─── Dataset excerpts ───
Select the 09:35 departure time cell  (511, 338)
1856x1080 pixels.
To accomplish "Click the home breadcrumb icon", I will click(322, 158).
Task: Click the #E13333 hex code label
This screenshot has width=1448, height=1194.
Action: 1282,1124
───
─── Dataset excerpts ───
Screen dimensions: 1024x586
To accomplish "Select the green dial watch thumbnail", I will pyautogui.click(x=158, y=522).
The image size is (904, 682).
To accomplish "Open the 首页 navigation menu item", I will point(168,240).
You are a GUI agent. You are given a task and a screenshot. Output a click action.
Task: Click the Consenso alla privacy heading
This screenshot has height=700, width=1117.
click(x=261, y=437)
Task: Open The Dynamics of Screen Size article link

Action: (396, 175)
───
─── Dataset excerpts ───
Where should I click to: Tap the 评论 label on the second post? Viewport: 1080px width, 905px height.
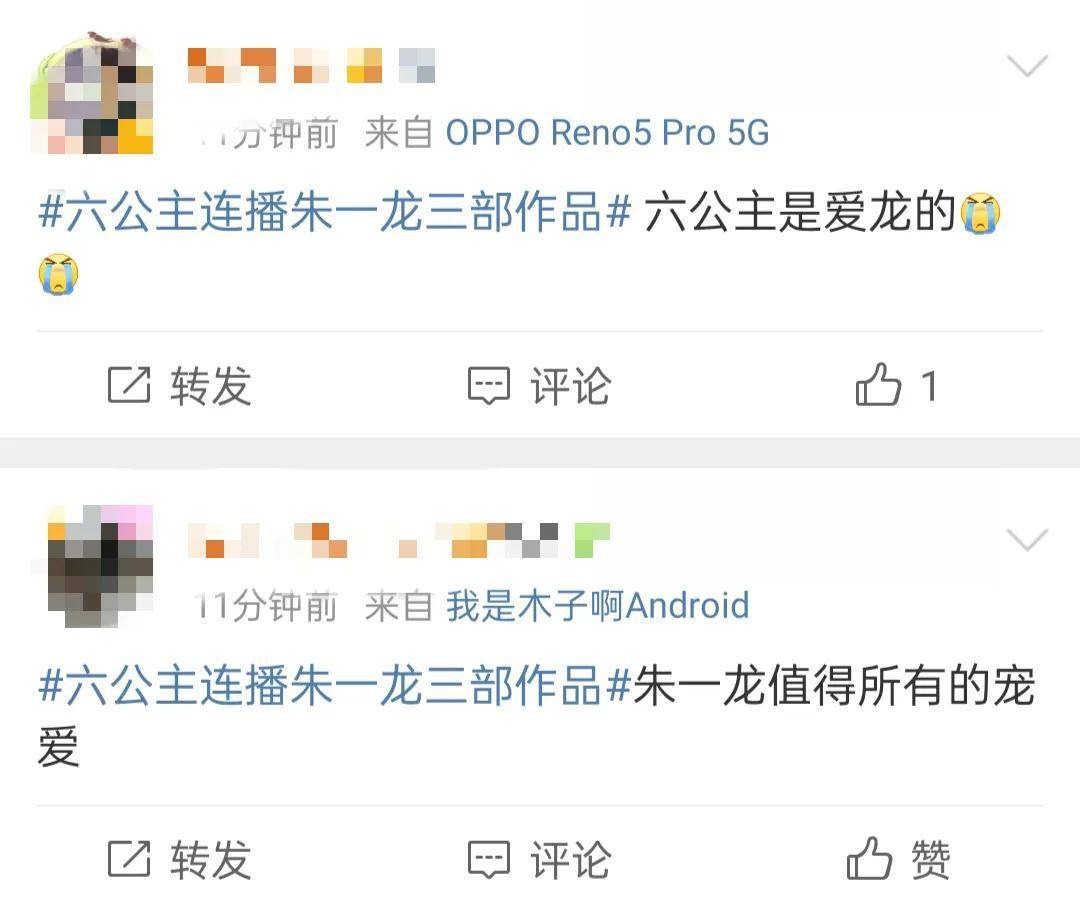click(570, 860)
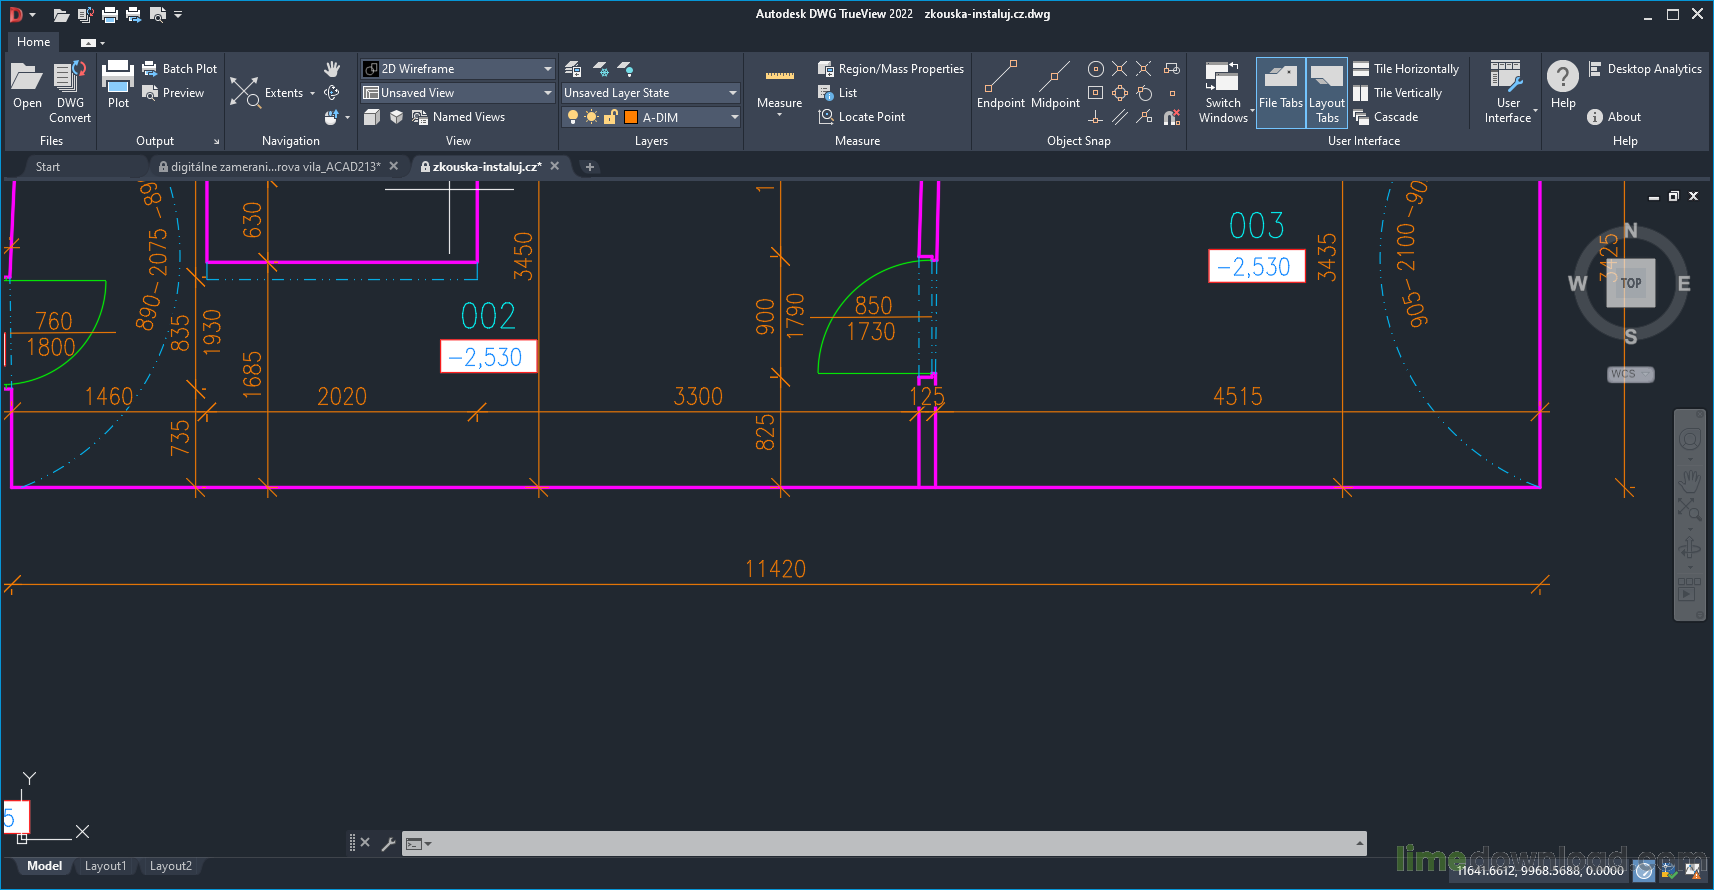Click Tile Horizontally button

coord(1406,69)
───
Exercise |
Scan the records above for the string "Select", then copy each line where it turns up.

Exercise response |
Select the 09:35 departure time cell  (511, 338)
To accomplish "Select the green dial watch thumbnail", I will pyautogui.click(x=158, y=522).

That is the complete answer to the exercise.